The Prison Ship Martyrs installation is conceived as an immersive sculptural environment rather than a single monument, using variable-height bronze slabs to physically and emotionally place visitors inside the story of the prison ships. Each slab is carved in bronze relief and oriented inward, collectively forming the outline of a ship’s hull when viewed from above. This inward-facing arrangement invites the audience to enter the “ship” itself, moving through a narrow interior passage where the reliefs reveal themselves sequentially—much like the lived experience of captivity unfolded slowly, relentlessly, and without escape for the prisoners.
“Spirit of Liberty” Statue
Also gracing Freedom Plaza is a mighty bronze statue titled “Spirit of Liberty,” a 23-foot-tall fixture representing the quintessential American ideals of freedom, self-government, and civic responsibility that animated the American Revolution and continue to define our way of life 250 years later.
Elevated slightly above the surrounding figures, “Spirit of Liberty” anchors the rest of the exhibition, unifying the individual sacrifice of the countless soldiers of the Revolution with the enduring triumph of the American spirit. In one hand she holds the Declaration of Independence gilded in bronze and in her other hand she points her drawn sword to the sky showing us our manifest destiny. Adorning her head is a wreath of victory, which is the culmination of the great efforts made by the other figures in Freedom Plaza.

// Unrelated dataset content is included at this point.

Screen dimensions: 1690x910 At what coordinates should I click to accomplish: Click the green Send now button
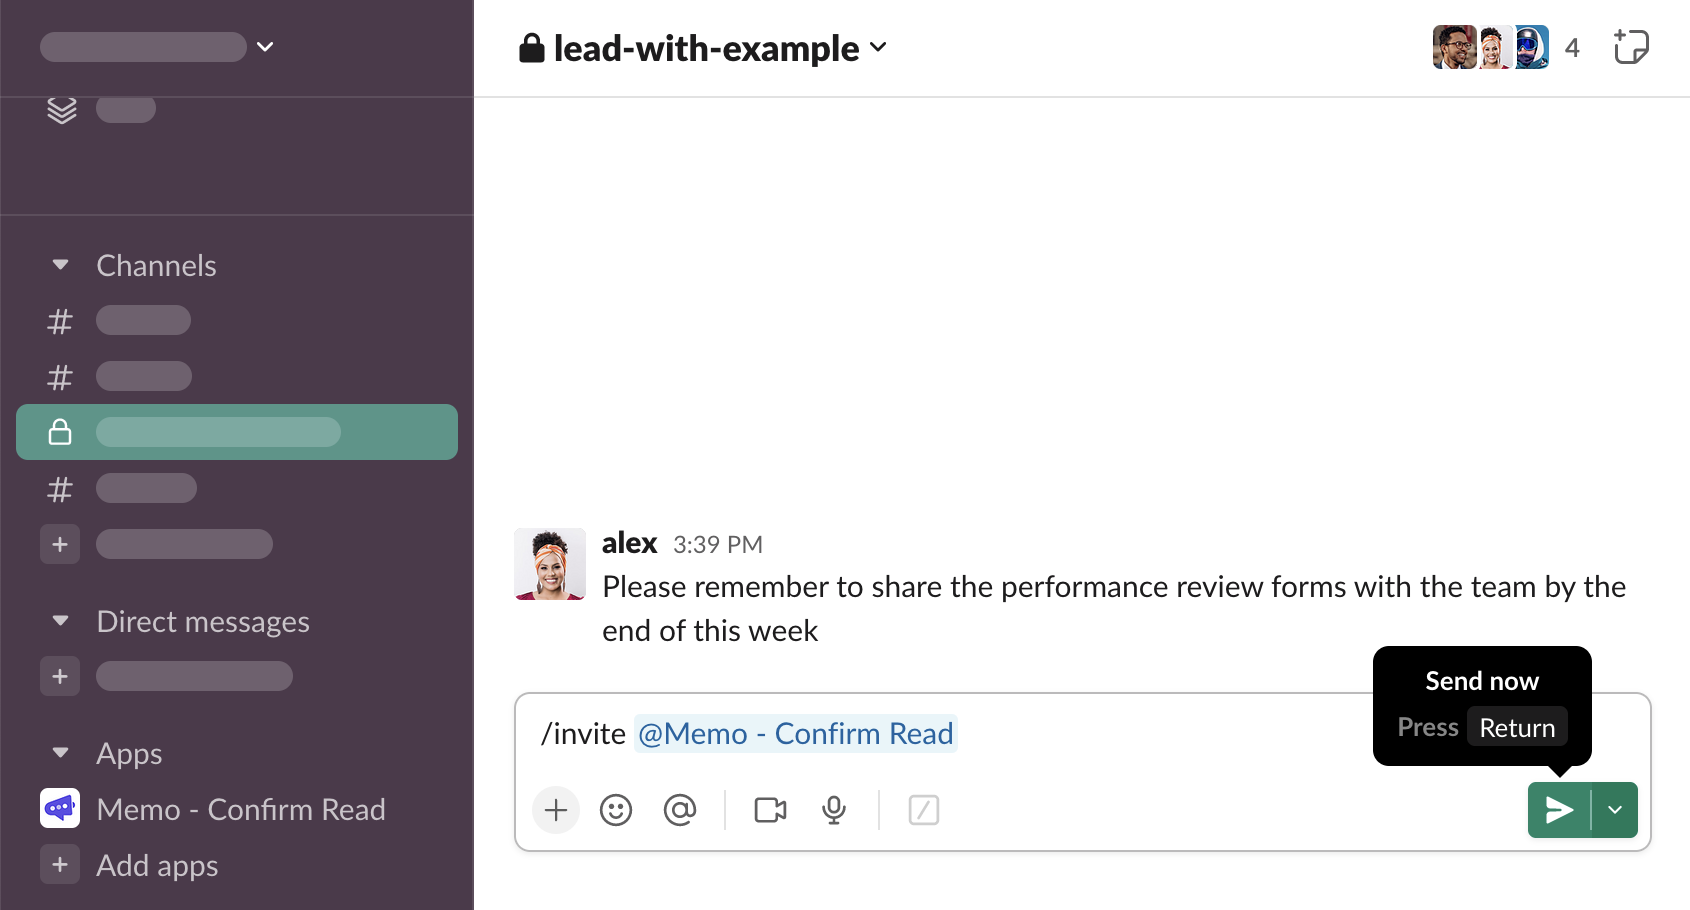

Along her base she tells the story of the American Revolution with beautiful reliefs of three famous events, the signing of the Declaration of Independence, Washington Crossing the Delaware and the Surrender at Yorktown.
Her placement creates a clear focal point for the installation, which stands prominently in the heart of our Nation’s capital as a memorial to the noblest aspirations of the human spirit and America’s proud inheritance of courage, sacrifice, faith, and freedom.
In the tradition of the Statue of Liberty and the Statue of Freedom, she carries the message of American Exceptionalism into the 21st century for the next 250 years.
Engraved on one of its panels are words of George Washington:
“The preservation of the sacred fire of liberty, and the destiny of the Republican model of Government, are justly considered as deeply, perhaps as finally staked, on the experiment entrusted to the hands of the American people.”